» **Exercise directions**
Every record is to be returned as written, with no omissions.

» **Provided material**

____

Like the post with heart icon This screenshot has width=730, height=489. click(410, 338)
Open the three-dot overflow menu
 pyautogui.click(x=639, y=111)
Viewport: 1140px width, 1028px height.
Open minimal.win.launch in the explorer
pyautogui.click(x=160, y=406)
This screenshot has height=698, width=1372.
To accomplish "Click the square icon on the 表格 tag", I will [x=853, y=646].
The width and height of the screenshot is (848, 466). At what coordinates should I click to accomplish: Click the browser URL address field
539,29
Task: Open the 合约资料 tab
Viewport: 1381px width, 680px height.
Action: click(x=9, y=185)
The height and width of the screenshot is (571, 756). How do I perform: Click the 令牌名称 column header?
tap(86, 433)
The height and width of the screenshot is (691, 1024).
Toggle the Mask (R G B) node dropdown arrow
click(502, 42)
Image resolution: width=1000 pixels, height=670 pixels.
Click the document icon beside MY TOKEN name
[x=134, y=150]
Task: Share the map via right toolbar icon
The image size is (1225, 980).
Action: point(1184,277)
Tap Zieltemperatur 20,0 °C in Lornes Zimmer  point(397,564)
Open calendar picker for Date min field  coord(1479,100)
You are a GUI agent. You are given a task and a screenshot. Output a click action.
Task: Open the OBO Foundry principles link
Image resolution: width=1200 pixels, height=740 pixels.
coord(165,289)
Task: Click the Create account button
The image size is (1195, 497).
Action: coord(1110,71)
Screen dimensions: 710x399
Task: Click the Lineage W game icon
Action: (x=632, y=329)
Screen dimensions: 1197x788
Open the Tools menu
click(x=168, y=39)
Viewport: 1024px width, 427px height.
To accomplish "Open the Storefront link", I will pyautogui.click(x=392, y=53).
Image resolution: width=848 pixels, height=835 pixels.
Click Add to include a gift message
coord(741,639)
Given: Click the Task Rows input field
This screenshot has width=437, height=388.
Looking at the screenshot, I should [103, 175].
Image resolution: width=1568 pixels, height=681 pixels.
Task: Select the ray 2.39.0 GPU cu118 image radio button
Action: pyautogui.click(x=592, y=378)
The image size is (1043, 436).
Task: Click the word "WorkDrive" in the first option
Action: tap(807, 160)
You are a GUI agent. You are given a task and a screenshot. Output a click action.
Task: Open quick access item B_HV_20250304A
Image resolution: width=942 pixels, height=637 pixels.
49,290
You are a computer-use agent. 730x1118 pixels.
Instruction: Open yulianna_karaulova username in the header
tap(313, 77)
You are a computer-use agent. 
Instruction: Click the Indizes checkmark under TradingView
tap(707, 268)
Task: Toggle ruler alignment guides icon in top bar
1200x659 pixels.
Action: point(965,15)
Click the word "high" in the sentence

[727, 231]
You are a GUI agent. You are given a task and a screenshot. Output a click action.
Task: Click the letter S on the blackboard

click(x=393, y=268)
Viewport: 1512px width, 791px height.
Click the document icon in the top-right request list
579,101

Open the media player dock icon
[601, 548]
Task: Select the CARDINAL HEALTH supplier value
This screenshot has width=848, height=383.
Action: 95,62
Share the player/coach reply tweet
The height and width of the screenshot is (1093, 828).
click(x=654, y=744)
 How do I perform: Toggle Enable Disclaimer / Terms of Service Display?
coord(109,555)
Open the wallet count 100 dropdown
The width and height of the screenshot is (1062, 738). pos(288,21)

____

» **The completed task**
Like the post with heart icon This screenshot has width=730, height=489. click(410, 338)
Open the three-dot overflow menu
 pyautogui.click(x=639, y=111)
Viewport: 1140px width, 1028px height.
Open minimal.win.launch in the explorer
pyautogui.click(x=160, y=406)
This screenshot has height=698, width=1372.
To accomplish "Click the square icon on the 表格 tag", I will [x=853, y=646].
The width and height of the screenshot is (848, 466). At what coordinates should I click to accomplish: Click the browser URL address field
539,29
Task: Open the 合约资料 tab
Viewport: 1381px width, 680px height.
Action: click(x=9, y=185)
The height and width of the screenshot is (571, 756). How do I perform: Click the 令牌名称 column header?
tap(86, 433)
The height and width of the screenshot is (691, 1024).
Toggle the Mask (R G B) node dropdown arrow
click(502, 42)
Image resolution: width=1000 pixels, height=670 pixels.
Click the document icon beside MY TOKEN name
[x=134, y=150]
Task: Share the map via right toolbar icon
The image size is (1225, 980).
Action: point(1184,277)
Tap Zieltemperatur 20,0 °C in Lornes Zimmer  point(397,564)
Open calendar picker for Date min field  coord(1479,100)
You are a GUI agent. You are given a task and a screenshot. Output a click action.
Task: Open the OBO Foundry principles link
Image resolution: width=1200 pixels, height=740 pixels.
coord(165,289)
Task: Click the Create account button
The image size is (1195, 497).
Action: coord(1110,71)
Screen dimensions: 710x399
Task: Click the Lineage W game icon
Action: (x=632, y=329)
Screen dimensions: 1197x788
Open the Tools menu
click(x=168, y=39)
Viewport: 1024px width, 427px height.
To accomplish "Open the Storefront link", I will pyautogui.click(x=392, y=53).
Image resolution: width=848 pixels, height=835 pixels.
Click Add to include a gift message
coord(741,639)
Given: Click the Task Rows input field
This screenshot has width=437, height=388.
Looking at the screenshot, I should [103, 175].
Image resolution: width=1568 pixels, height=681 pixels.
Task: Select the ray 2.39.0 GPU cu118 image radio button
Action: pyautogui.click(x=592, y=378)
The image size is (1043, 436).
Task: Click the word "WorkDrive" in the first option
Action: tap(807, 160)
You are a GUI agent. You are given a task and a screenshot. Output a click action.
Task: Open quick access item B_HV_20250304A
Image resolution: width=942 pixels, height=637 pixels.
49,290
You are a computer-use agent. 730x1118 pixels.
Instruction: Open yulianna_karaulova username in the header
tap(313, 77)
You are a computer-use agent. 
Instruction: Click the Indizes checkmark under TradingView
tap(707, 268)
Task: Toggle ruler alignment guides icon in top bar
1200x659 pixels.
Action: point(965,15)
Click the word "high" in the sentence

[727, 231]
You are a GUI agent. You are given a task and a screenshot. Output a click action.
Task: Click the letter S on the blackboard

click(x=393, y=268)
Viewport: 1512px width, 791px height.
Click the document icon in the top-right request list
579,101

Open the media player dock icon
[601, 548]
Task: Select the CARDINAL HEALTH supplier value
This screenshot has width=848, height=383.
Action: 95,62
Share the player/coach reply tweet
The height and width of the screenshot is (1093, 828).
click(x=654, y=744)
 How do I perform: Toggle Enable Disclaimer / Terms of Service Display?
coord(109,555)
Open the wallet count 100 dropdown
The width and height of the screenshot is (1062, 738). pos(288,21)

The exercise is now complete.